The system of claim 1 in which each socket (102) includes one or more tensile alignment features aligning tensile loads with the interconnecting member (104).
The system of claim 1 in which the member (104) is a plastic body.
The system of claim 1 in which the member (104) is a net cord.
The system of claim 1 in which each socket (102) is made of plastic.
The system of claim 1 further including a third socket (102) connected to one of the pairs of sockets (102) by another member (104).
The system of claim 1 in which each socket (102) includes flexible fingers (122) which accept a hard point (12) when flexed outward and then spring back capturing the hard point (12).
The system of claim 14 in which each finger (122) includes an inward lip (120).
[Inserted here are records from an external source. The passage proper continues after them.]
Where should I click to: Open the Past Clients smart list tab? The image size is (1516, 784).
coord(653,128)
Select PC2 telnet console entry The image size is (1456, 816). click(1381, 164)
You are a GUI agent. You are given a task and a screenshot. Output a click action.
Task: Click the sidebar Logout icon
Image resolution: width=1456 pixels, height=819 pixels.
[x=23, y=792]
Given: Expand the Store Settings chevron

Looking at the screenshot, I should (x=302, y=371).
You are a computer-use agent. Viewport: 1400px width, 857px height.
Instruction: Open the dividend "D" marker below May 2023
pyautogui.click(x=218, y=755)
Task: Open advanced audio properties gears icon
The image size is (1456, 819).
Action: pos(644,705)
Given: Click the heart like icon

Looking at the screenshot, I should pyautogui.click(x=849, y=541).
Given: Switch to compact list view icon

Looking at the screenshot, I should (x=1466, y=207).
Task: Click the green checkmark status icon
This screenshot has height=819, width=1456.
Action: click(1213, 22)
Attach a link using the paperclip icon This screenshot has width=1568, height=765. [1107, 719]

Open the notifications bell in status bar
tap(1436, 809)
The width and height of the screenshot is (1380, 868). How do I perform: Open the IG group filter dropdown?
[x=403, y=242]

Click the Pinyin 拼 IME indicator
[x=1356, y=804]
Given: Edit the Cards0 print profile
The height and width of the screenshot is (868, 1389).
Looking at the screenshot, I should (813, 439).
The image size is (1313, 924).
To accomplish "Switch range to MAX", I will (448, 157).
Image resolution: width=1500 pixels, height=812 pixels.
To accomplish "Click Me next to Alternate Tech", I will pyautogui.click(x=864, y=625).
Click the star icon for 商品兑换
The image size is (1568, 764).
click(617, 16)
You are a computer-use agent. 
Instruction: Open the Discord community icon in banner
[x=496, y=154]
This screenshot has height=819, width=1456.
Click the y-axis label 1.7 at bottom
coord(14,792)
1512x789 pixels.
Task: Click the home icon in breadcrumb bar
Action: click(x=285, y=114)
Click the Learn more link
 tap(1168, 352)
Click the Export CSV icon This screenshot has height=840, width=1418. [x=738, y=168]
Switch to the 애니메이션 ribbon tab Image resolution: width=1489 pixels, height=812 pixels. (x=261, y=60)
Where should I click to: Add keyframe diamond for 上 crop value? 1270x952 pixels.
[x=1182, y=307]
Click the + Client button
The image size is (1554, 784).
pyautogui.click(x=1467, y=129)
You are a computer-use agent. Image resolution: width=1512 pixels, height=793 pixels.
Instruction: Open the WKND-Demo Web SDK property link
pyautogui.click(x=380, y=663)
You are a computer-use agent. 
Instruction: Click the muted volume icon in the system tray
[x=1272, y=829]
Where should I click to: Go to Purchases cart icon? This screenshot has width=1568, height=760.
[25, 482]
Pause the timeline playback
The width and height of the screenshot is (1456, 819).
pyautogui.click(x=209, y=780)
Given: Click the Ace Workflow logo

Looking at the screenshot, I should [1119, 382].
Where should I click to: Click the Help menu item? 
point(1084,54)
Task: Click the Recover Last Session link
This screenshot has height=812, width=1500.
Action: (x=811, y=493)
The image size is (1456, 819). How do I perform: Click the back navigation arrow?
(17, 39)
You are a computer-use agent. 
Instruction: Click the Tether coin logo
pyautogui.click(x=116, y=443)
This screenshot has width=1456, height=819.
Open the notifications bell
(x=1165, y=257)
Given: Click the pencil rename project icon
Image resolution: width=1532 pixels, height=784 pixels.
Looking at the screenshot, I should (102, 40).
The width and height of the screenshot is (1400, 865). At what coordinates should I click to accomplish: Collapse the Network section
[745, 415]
The system of claim 1 further including at least a second patching device (100) comprising a first member (200, 300) securable to a frame member (22a), a second member (204, 102) configured to lock on to a hard point (12), and a linkage (204, 106, 106') between the first member (200) and the second member (204, 102) patching a broken net cord (14a) between a frame member (22a) and a hard point (12).
The system of claim 16 in which the first member (200, 300) is flexible.
The system of claim 17 in which the flexible first member (200) is a fabric piece including Velcro thereon.
The system of claim 16 in which the second member (204) includes a loop of string (204).
The system of claim 19 in which the loop of string (204) is directed under a first net cord, over a second net cord, under a third net cord, and then the first member (202) is threaded through the loop.
The system of claim 16 in which the second member (102) includes a socket (102) configured to receive a hard point (12) therein.
The system of claim 21 in which the socket (102) includes one or more alignment features for aligning a hard point in the socket.
The system of claim 21 in which the socket (102) includes one or more tensile alignment features aligning tensile loads with the interconnecting member
The system of claim 21 in which the socket (102) includes a retention mechanism for locking a hard point therein.
The system of claim 16 in which the linkage (106) includes string (106).
The system of claim 1 further including a second patching device comprising a Velcro strap (300) connected to a socket (102).
A method of patching a net (14) having hard points (12) at select nodes of the net (14) and a broken net cord (14a) between first and second hard points (12), the method comprising:
placing the first hard point (12) in a first socket (102); and

placing the second hard point (12) in a second socket (102) spaced from the first socket (102) by a member (104) configured to properly space the hard points (12), each socket (102) including a peripheral side wall (108) with slots (110) therein for cords (14a) of the net (14).